It’s hardly surprising that Prie Nemuno doesn’t come instantly to mind when compiling a list of influential films from early in the century. Because of World War I and all the postwar turbulence coinciding with independence, surviving in memory let alone in reels has been an achievement. In Latvia, for example, the first five home productions, all from the early 1920s, are known today only from scripts and surrounding materials. Also typically, the first two of them – Es kara aiziedams (As I Went Away to War) and Laiku viesuli (The Times of Turmoil) – are set against a freedom-fighting background. In features such as Mineviku varjud (Shadows of the Past), Estonia also focused on the nation’s fight for independence, but not exclusively. Indeed, three of its first films – Vanaema kingitus (Grandmother’s Gift) in 1923, Onnelik korterikriisi lahendue (Solving the Apartment Crisis) in 1924, and Viersed pruudid (Wrong Brides) in 1929 – were comedies. Viersed pruudid was arguably the first talkie and was co-directed by Konstantin Marska, the most dominating figure in the industry who went from being a cameraman to establishing its first studio to shooting acclaimed ethnographic studies of the nation’s various regions – a David Attenborough specializing in human beings instead of sharks.

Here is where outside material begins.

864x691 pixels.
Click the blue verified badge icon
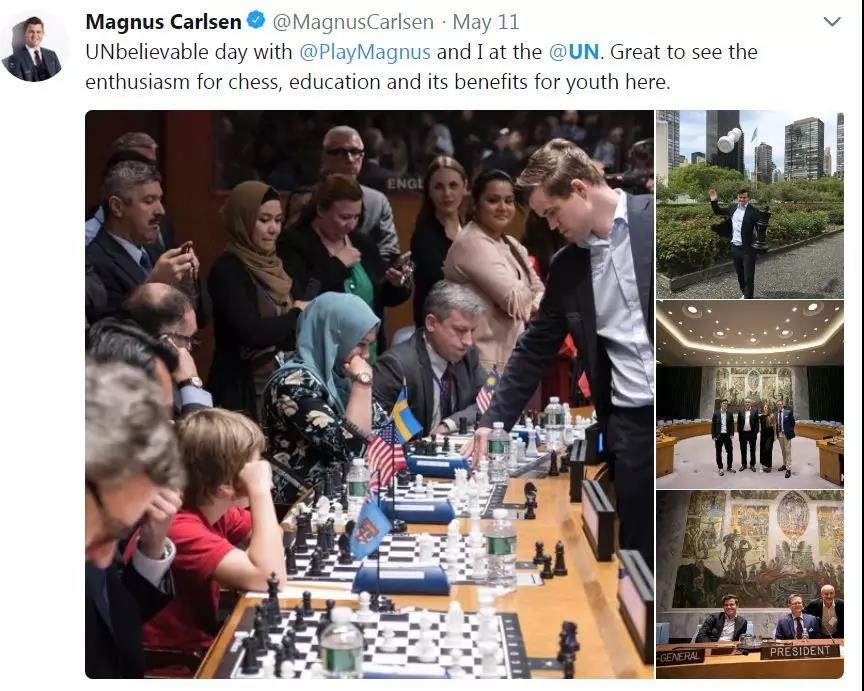coord(255,21)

In 1930, Estonia led the way in international co-productions, teaming with Germany for the tepidly steamy Kire lained (Waves of Passion). With a touch of the bizarre, it was also involved in two projects where the accent was on music. In 1923, the nation’s celebrated song festival was filmed. Not that much of a big deal except that it was still the silent era and an estimated 12,000 participants were shown not only mouthing lyrics to a projector hum but being heard through a recording. In addition, a few singers were grayed veterans from the very first festival in 1869. Then in 1932 there was Theodor Luts’s Paikese lapsed (Children of the Sun), a pioneer talkie for the country. How pioneer depends on whether you count the fragmented Viersed pruudid and believe historians who have found traces of other long-gone shorts as proof that the 47-minute feature wasn’t quite the first one to the ball. But first, second, or third, Paikese lapsed had other cachets with its release. To begin with, it was the first of what would be numerous co-productions by a Baltic industry with one of Scandinavia, in this case Finland. It was also the first recorded test of whether Baltic viewers would go for films that lacked logic or any other kind of coherence but were distracted by the gloss of “names,” on this occasion from the music world. In both Estonia and Finland, the answer was no, partly because the Estonian names, who included the Miss Estonia of the year, weren’t all that namely in Finland. In addition, Paikese lapsed left considerable melancholy in its wake because there wasn’t to be another Estonian feature of note until 1947 and Miss Estonia 1932 ended up ruling for a Guinness-world-record 56 years because the competition wasn’t to be held again until 1988.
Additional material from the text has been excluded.